▶ _ABOUT THIS TASK_
The required output is every record, reproduced exactly.

▶ _DATA FOR PROCESSING_
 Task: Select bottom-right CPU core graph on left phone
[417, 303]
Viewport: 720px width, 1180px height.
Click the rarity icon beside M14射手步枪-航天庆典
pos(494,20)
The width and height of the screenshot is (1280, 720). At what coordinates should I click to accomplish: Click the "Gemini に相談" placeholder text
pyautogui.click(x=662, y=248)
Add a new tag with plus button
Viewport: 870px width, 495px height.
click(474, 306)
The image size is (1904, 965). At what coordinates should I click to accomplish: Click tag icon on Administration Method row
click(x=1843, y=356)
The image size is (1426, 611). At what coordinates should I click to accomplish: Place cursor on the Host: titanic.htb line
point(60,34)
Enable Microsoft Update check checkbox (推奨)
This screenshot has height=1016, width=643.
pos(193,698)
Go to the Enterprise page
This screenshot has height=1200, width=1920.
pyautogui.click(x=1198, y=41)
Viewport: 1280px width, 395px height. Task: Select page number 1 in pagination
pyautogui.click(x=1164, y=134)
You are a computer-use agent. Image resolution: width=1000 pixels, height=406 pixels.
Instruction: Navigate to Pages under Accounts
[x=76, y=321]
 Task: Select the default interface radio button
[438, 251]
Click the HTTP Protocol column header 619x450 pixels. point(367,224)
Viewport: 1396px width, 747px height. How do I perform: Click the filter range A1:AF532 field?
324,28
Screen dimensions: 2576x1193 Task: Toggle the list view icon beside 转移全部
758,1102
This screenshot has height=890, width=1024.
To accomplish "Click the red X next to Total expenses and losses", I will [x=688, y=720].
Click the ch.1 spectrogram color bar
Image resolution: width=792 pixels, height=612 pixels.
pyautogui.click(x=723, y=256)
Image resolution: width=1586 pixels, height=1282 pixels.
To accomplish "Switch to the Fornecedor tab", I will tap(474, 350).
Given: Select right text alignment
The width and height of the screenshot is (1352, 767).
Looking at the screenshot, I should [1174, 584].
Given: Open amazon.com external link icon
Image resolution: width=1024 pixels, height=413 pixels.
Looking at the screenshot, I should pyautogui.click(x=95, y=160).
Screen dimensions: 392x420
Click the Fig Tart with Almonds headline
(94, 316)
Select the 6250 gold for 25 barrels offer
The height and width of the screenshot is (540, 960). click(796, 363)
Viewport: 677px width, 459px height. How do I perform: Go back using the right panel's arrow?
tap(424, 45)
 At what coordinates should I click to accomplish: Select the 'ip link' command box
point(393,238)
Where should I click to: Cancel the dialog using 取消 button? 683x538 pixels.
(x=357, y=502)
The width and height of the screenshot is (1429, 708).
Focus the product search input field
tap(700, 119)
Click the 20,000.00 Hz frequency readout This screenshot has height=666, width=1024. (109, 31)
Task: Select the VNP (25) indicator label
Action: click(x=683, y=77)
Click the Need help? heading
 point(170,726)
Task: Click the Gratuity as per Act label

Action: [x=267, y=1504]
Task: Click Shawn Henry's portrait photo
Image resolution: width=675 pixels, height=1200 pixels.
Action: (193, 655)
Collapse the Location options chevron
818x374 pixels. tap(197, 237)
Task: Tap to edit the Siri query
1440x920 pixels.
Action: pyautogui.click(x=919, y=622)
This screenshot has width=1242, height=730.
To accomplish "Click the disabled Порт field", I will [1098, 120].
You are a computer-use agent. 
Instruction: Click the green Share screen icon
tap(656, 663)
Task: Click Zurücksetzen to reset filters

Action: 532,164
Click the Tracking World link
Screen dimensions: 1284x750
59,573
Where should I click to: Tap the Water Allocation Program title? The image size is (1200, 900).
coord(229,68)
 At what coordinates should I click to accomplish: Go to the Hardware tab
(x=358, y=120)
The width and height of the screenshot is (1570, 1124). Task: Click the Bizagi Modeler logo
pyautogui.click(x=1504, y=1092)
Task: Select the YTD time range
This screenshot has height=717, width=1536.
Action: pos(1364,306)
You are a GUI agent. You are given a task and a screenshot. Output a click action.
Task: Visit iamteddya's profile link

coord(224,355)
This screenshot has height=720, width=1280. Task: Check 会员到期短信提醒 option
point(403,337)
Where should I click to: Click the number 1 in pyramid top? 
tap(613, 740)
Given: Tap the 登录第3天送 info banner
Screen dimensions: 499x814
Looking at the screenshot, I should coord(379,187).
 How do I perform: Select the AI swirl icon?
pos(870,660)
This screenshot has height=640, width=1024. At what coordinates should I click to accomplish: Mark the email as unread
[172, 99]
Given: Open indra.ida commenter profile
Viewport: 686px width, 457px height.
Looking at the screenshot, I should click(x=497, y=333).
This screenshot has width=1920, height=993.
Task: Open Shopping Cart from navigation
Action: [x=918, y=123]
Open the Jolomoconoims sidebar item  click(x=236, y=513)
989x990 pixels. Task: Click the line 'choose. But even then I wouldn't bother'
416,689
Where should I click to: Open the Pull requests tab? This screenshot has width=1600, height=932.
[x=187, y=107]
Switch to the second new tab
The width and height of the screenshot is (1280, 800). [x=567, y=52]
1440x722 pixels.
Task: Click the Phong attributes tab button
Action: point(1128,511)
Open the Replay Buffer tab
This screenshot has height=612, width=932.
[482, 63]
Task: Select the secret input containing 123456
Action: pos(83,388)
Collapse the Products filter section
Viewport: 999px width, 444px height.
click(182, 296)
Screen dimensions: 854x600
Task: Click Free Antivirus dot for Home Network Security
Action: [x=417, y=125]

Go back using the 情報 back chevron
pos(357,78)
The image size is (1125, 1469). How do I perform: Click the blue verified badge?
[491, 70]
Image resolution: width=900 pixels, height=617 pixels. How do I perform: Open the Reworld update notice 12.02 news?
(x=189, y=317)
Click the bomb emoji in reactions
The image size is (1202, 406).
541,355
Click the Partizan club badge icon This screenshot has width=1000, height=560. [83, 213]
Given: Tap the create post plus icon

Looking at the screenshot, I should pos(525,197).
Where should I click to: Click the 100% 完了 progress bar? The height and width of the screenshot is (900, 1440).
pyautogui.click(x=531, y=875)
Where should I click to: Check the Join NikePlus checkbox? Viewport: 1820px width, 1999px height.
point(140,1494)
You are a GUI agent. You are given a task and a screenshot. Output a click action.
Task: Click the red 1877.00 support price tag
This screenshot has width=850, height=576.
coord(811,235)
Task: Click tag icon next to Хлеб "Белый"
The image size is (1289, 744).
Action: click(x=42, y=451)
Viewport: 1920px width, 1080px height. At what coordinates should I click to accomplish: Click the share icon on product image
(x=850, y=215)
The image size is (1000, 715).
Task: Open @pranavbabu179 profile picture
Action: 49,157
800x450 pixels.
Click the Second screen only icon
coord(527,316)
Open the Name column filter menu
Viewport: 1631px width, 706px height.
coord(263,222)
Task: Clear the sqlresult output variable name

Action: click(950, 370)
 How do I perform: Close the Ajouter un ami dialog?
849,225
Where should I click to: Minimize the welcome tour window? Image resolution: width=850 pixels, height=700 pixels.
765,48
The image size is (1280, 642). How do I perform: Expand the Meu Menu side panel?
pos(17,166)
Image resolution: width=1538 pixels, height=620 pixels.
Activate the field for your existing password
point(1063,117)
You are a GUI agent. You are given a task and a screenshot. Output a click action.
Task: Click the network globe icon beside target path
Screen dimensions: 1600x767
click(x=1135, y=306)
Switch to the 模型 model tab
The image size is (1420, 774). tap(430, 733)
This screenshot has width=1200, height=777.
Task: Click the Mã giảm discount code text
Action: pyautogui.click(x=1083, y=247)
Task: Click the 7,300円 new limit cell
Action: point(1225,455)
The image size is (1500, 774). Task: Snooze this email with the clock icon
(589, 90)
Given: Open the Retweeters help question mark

▶ _TASK RESPONSE_
 Task: Select bottom-right CPU core graph on left phone
[417, 303]
Viewport: 720px width, 1180px height.
Click the rarity icon beside M14射手步枪-航天庆典
pos(494,20)
The width and height of the screenshot is (1280, 720). At what coordinates should I click to accomplish: Click the "Gemini に相談" placeholder text
pyautogui.click(x=662, y=248)
Add a new tag with plus button
Viewport: 870px width, 495px height.
click(474, 306)
The image size is (1904, 965). At what coordinates should I click to accomplish: Click tag icon on Administration Method row
click(x=1843, y=356)
The image size is (1426, 611). At what coordinates should I click to accomplish: Place cursor on the Host: titanic.htb line
point(60,34)
Enable Microsoft Update check checkbox (推奨)
This screenshot has height=1016, width=643.
pos(193,698)
Go to the Enterprise page
This screenshot has height=1200, width=1920.
pyautogui.click(x=1198, y=41)
Viewport: 1280px width, 395px height. Task: Select page number 1 in pagination
pyautogui.click(x=1164, y=134)
You are a computer-use agent. Image resolution: width=1000 pixels, height=406 pixels.
Instruction: Navigate to Pages under Accounts
[x=76, y=321]
 Task: Select the default interface radio button
[438, 251]
Click the HTTP Protocol column header 619x450 pixels. point(367,224)
Viewport: 1396px width, 747px height. How do I perform: Click the filter range A1:AF532 field?
324,28
Screen dimensions: 2576x1193 Task: Toggle the list view icon beside 转移全部
758,1102
This screenshot has height=890, width=1024.
To accomplish "Click the red X next to Total expenses and losses", I will [x=688, y=720].
Click the ch.1 spectrogram color bar
Image resolution: width=792 pixels, height=612 pixels.
pyautogui.click(x=723, y=256)
Image resolution: width=1586 pixels, height=1282 pixels.
To accomplish "Switch to the Fornecedor tab", I will tap(474, 350).
Given: Select right text alignment
The width and height of the screenshot is (1352, 767).
Looking at the screenshot, I should [1174, 584].
Given: Open amazon.com external link icon
Image resolution: width=1024 pixels, height=413 pixels.
Looking at the screenshot, I should pyautogui.click(x=95, y=160).
Screen dimensions: 392x420
Click the Fig Tart with Almonds headline
(94, 316)
Select the 6250 gold for 25 barrels offer
The height and width of the screenshot is (540, 960). click(796, 363)
Viewport: 677px width, 459px height. How do I perform: Go back using the right panel's arrow?
tap(424, 45)
 At what coordinates should I click to accomplish: Select the 'ip link' command box
point(393,238)
Where should I click to: Cancel the dialog using 取消 button? 683x538 pixels.
(x=357, y=502)
The width and height of the screenshot is (1429, 708).
Focus the product search input field
tap(700, 119)
Click the 20,000.00 Hz frequency readout This screenshot has height=666, width=1024. (109, 31)
Task: Select the VNP (25) indicator label
Action: click(x=683, y=77)
Click the Need help? heading
 point(170,726)
Task: Click the Gratuity as per Act label

Action: [x=267, y=1504]
Task: Click Shawn Henry's portrait photo
Image resolution: width=675 pixels, height=1200 pixels.
Action: (193, 655)
Collapse the Location options chevron
818x374 pixels. tap(197, 237)
Task: Tap to edit the Siri query
1440x920 pixels.
Action: pyautogui.click(x=919, y=622)
This screenshot has width=1242, height=730.
To accomplish "Click the disabled Порт field", I will [1098, 120].
You are a computer-use agent. 
Instruction: Click the green Share screen icon
tap(656, 663)
Task: Click Zurücksetzen to reset filters

Action: 532,164
Click the Tracking World link
Screen dimensions: 1284x750
59,573
Where should I click to: Tap the Water Allocation Program title? The image size is (1200, 900).
coord(229,68)
 At what coordinates should I click to accomplish: Go to the Hardware tab
(x=358, y=120)
The width and height of the screenshot is (1570, 1124). Task: Click the Bizagi Modeler logo
pyautogui.click(x=1504, y=1092)
Task: Select the YTD time range
This screenshot has height=717, width=1536.
Action: pos(1364,306)
You are a GUI agent. You are given a task and a screenshot. Output a click action.
Task: Visit iamteddya's profile link

coord(224,355)
This screenshot has height=720, width=1280. Task: Check 会员到期短信提醒 option
point(403,337)
Where should I click to: Click the number 1 in pyramid top? 
tap(613, 740)
Given: Tap the 登录第3天送 info banner
Screen dimensions: 499x814
Looking at the screenshot, I should coord(379,187).
 How do I perform: Select the AI swirl icon?
pos(870,660)
This screenshot has height=640, width=1024. At what coordinates should I click to accomplish: Mark the email as unread
[172, 99]
Given: Open indra.ida commenter profile
Viewport: 686px width, 457px height.
Looking at the screenshot, I should click(x=497, y=333).
This screenshot has width=1920, height=993.
Task: Open Shopping Cart from navigation
Action: [x=918, y=123]
Open the Jolomoconoims sidebar item  click(x=236, y=513)
989x990 pixels. Task: Click the line 'choose. But even then I wouldn't bother'
416,689
Where should I click to: Open the Pull requests tab? This screenshot has width=1600, height=932.
[x=187, y=107]
Switch to the second new tab
The width and height of the screenshot is (1280, 800). [x=567, y=52]
1440x722 pixels.
Task: Click the Phong attributes tab button
Action: point(1128,511)
Open the Replay Buffer tab
This screenshot has height=612, width=932.
[482, 63]
Task: Select the secret input containing 123456
Action: pos(83,388)
Collapse the Products filter section
Viewport: 999px width, 444px height.
click(182, 296)
Screen dimensions: 854x600
Task: Click Free Antivirus dot for Home Network Security
Action: [x=417, y=125]

Go back using the 情報 back chevron
pos(357,78)
The image size is (1125, 1469). How do I perform: Click the blue verified badge?
[491, 70]
Image resolution: width=900 pixels, height=617 pixels. How do I perform: Open the Reworld update notice 12.02 news?
(x=189, y=317)
Click the bomb emoji in reactions
The image size is (1202, 406).
541,355
Click the Partizan club badge icon This screenshot has width=1000, height=560. [83, 213]
Given: Tap the create post plus icon

Looking at the screenshot, I should pos(525,197).
Where should I click to: Click the 100% 完了 progress bar? The height and width of the screenshot is (900, 1440).
pyautogui.click(x=531, y=875)
Where should I click to: Check the Join NikePlus checkbox? Viewport: 1820px width, 1999px height.
point(140,1494)
You are a GUI agent. You are given a task and a screenshot. Output a click action.
Task: Click the red 1877.00 support price tag
This screenshot has width=850, height=576.
coord(811,235)
Task: Click tag icon next to Хлеб "Белый"
The image size is (1289, 744).
Action: click(x=42, y=451)
Viewport: 1920px width, 1080px height. At what coordinates should I click to accomplish: Click the share icon on product image
(x=850, y=215)
The image size is (1000, 715).
Task: Open @pranavbabu179 profile picture
Action: 49,157
800x450 pixels.
Click the Second screen only icon
coord(527,316)
Open the Name column filter menu
Viewport: 1631px width, 706px height.
coord(263,222)
Task: Clear the sqlresult output variable name

Action: click(950, 370)
 How do I perform: Close the Ajouter un ami dialog?
849,225
Where should I click to: Minimize the welcome tour window? Image resolution: width=850 pixels, height=700 pixels.
765,48
The image size is (1280, 642). How do I perform: Expand the Meu Menu side panel?
pos(17,166)
Image resolution: width=1538 pixels, height=620 pixels.
Activate the field for your existing password
point(1063,117)
You are a GUI agent. You are given a task and a screenshot. Output a click action.
Task: Click the network globe icon beside target path
Screen dimensions: 1600x767
click(x=1135, y=306)
Switch to the 模型 model tab
The image size is (1420, 774). tap(430, 733)
This screenshot has width=1200, height=777.
Task: Click the Mã giảm discount code text
Action: pyautogui.click(x=1083, y=247)
Task: Click the 7,300円 new limit cell
Action: point(1225,455)
The image size is (1500, 774). Task: Snooze this email with the clock icon
(589, 90)
Given: Open the Retweeters help question mark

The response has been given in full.